* Begin Material for this exercise *

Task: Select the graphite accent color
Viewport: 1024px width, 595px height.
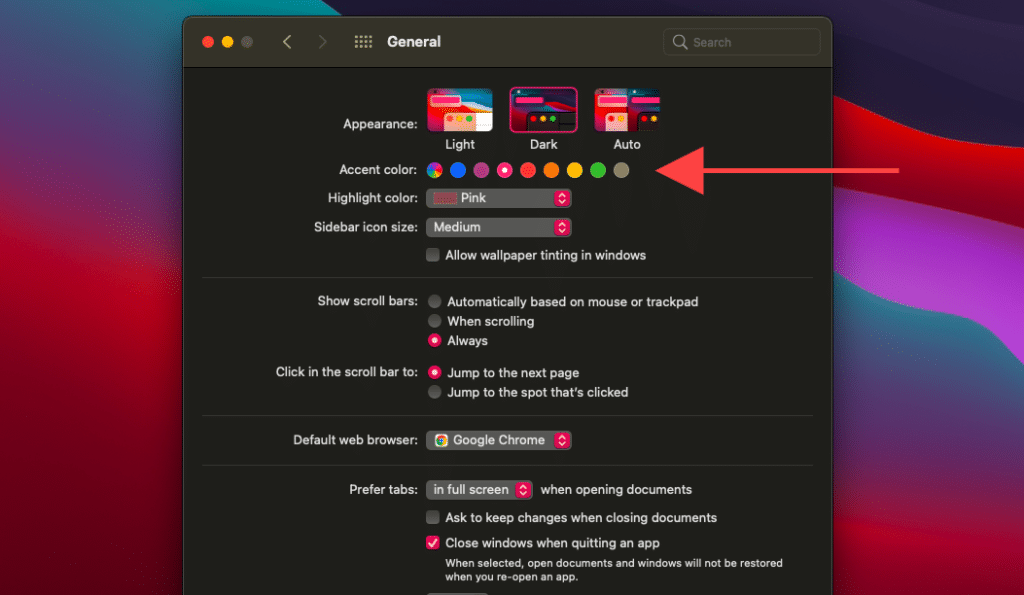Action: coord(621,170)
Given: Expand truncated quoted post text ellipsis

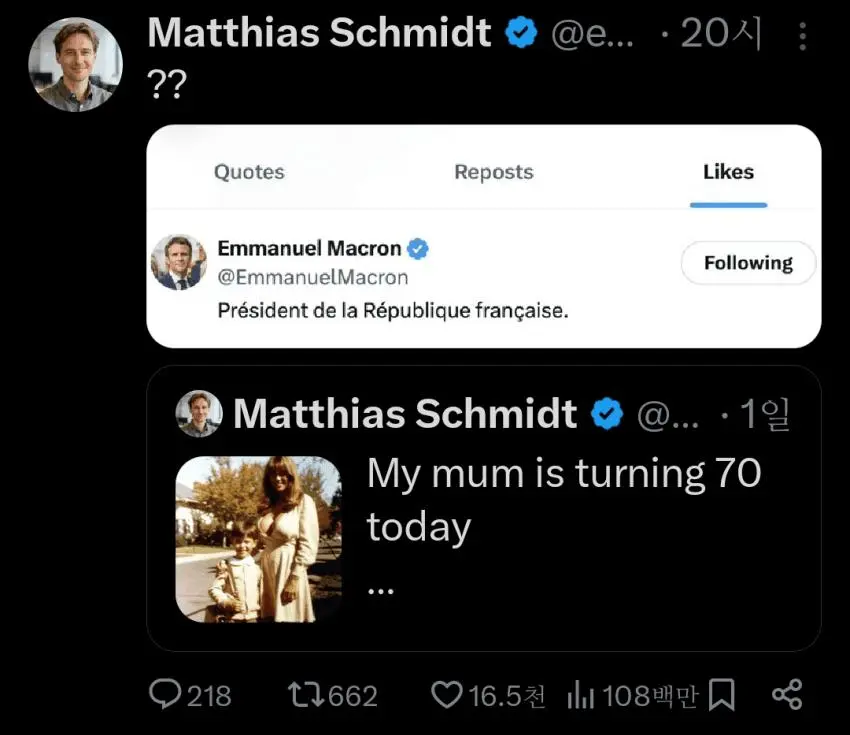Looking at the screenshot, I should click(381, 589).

* End Material for this exercise *
* Begin Material for this exercise *

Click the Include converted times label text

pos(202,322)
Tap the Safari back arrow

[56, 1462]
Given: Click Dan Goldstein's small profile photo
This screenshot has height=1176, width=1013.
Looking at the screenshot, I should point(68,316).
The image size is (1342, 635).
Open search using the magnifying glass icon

* End Material for this exercise *

▶ **Stated task**
Give everything from the line containing "Given: Expand truncated" down to the line containing "Looking at the screenshot, I should click(381, 589)." as a Markdown table with the columns Number and Line, skipping blank lines and leaving out the pictures.

▶ **Response for this exercise**
| Number | Line |
|---|---|
| 1 | Given: Expand truncated quoted post text ellipsis |
| 2 | Looking at the screenshot, I should click(381, 589). |